[Exercise text]
LACK OF CRIMINAL HISTORY
[This category consists of cases where the defendant argued that his lack of a criminal record, or the lack of a criminal record of some type, such as violent felonies, was mitigating. Prior arrests, juvenile records and other prior bad acts have been considered in rebuttal of this evidence. This category does not contain cases where the defendant argued his good character, his current good behavior as a model prisoner, his ability to be rehabilitated, or his family background. See good character, model prisoner, rehabilitation, and difficult childhood/family history sections.]
State v. Clark, 126 Ariz. 428, 616 P.2d 888 (1980)
The Court noted, without further discussion, that the defendant argued his lack of an adult criminal record was mitigating. The Court, as well as the trial court, found that the cumulative mitigation proffered by the defendant was not sufficiently substantial to call for leniency.
[/Exercise text]
[Provided data]
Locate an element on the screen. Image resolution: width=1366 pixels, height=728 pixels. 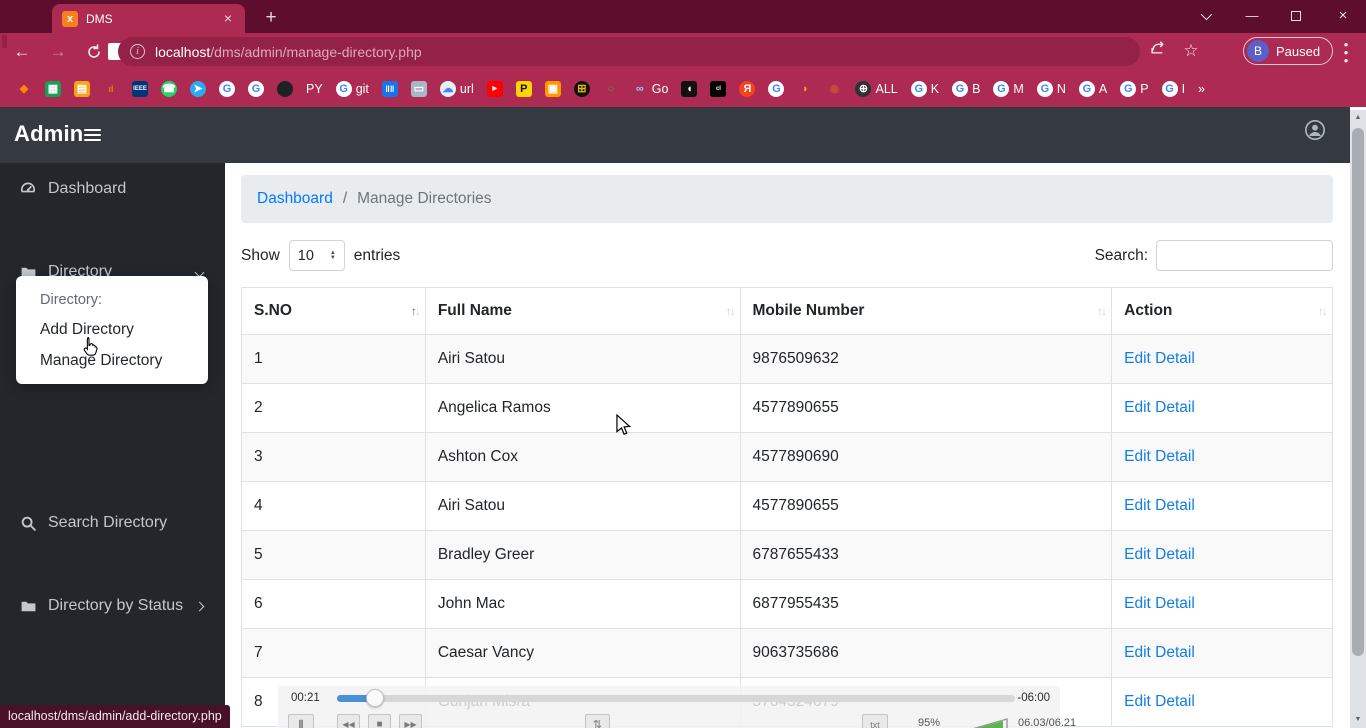
google-m-bookmark: GM is located at coordinates (1008, 88).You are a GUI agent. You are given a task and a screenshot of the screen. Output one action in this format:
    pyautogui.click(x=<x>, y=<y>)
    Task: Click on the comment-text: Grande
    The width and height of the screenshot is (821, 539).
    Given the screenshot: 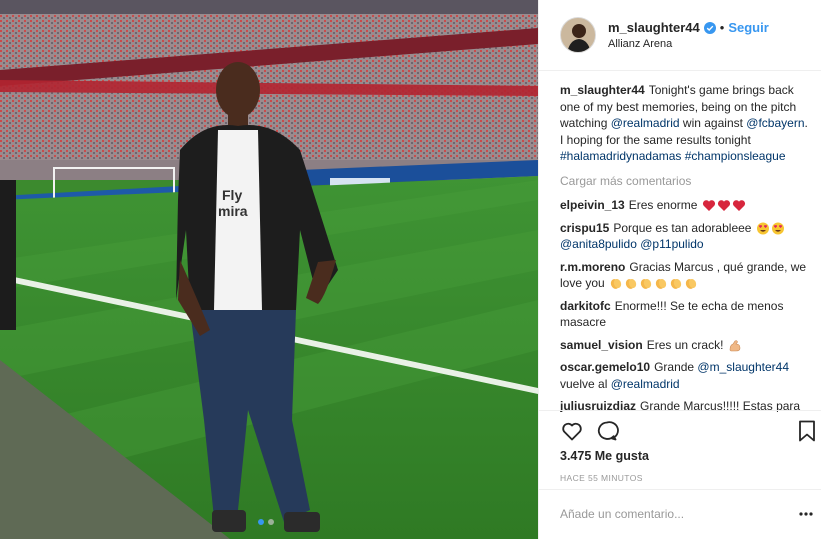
[/Provided data]
- _Explore the material_
1. From the criminal history text above, reproduce the passage that begins at the words "The Court noted, without" and stops after the words "call for leniency.".
2. Translate this sentence from the criminal history text into Spanish: "Prior arrests, juvenile records and other prior bad acts have been considered in rebuttal of this evidence."

- _Results_
1.
The Court noted, without further discussion, that the defendant argued his lack of an adult criminal record was mitigating. The Court, as well as the trial court, found that the cumulative mitigation proffered by the defendant was not sufficiently substantial to call for leniency.

2. Los arrestos previos, los antecedentes penales juveniles y otros actos indebidos anteriores se han tenido en cuenta para refutar esta prueba.